Figure 7.15 Phase I \(T^2\) Chart of Drug Impurities after eliminating observation 8, and 4

Since there are no points out-of-control in Figure 7.15, it would be appropriate to use the data that was used to construct Figure 7.15 to estimate the process mean vector and covariance matrix.

7.4.2 Phase II \(T^2\) Control Chart with Individual Data

Continuing with the last example, the article by (Gonzales de la Parra and Rodriguez-Loaiza 2004) contained 160 additional observations from Phase II monitoring of drug lots.
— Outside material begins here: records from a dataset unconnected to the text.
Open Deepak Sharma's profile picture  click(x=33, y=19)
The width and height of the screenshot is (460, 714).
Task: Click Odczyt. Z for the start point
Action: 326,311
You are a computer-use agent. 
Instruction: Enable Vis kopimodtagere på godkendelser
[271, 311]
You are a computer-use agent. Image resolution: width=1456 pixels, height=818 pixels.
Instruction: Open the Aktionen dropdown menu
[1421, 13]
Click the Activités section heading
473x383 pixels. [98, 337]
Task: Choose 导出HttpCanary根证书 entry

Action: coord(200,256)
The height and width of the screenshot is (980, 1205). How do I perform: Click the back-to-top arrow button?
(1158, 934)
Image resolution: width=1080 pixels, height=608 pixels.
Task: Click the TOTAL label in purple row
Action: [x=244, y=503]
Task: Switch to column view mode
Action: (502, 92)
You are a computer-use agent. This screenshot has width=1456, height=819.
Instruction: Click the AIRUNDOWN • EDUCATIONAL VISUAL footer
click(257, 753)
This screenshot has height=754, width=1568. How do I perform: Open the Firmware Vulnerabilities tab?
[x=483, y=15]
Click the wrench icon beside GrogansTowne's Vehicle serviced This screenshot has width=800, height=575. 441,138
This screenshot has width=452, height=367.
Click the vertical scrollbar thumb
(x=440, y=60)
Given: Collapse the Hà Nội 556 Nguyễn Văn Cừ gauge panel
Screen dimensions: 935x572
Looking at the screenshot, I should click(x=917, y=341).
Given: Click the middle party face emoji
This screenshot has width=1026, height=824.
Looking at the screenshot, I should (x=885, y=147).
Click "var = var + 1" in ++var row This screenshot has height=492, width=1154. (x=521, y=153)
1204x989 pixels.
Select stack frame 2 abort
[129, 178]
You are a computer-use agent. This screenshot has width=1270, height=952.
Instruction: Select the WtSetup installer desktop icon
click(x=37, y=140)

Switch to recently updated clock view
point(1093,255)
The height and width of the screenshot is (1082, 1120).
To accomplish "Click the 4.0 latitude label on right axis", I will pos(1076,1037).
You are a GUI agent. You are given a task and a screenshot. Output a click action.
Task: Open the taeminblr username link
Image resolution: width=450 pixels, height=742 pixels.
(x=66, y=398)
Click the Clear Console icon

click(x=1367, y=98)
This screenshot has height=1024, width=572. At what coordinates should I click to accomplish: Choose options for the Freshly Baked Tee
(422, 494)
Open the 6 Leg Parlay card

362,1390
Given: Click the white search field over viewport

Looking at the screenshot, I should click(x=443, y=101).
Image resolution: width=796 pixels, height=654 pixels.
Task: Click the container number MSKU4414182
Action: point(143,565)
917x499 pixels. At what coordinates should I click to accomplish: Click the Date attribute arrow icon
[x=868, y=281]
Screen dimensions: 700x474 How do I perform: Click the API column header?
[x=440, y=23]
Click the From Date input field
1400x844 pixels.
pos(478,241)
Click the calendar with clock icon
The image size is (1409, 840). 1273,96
The dataframe DrugIn in the IAcsSPCR package contains the first 10 of these observations. The block of code below illustrates how to construct a Phase II control chart of this new data using the estimates of process mean and covariance matrix from the original 20 observations (eliminating number 4 and 8).

The resulting control chart is shown in Figure 7.16.

Figure 7.16 Phase II T^2 Chart of Drug Impurities

Figure 7.16 Phase II \(T^2\) Chart of Drug Impurities

In Figure 7.16, it can be seen that an assignable cause is signaled at the 5th observation in the new data. The upper control limit called (UPL) by the mqcc() function can be calculated with Equation 7.8 with \(m\)=28, and \(p=5\), and again the new data can be added to the chart one observation at a time.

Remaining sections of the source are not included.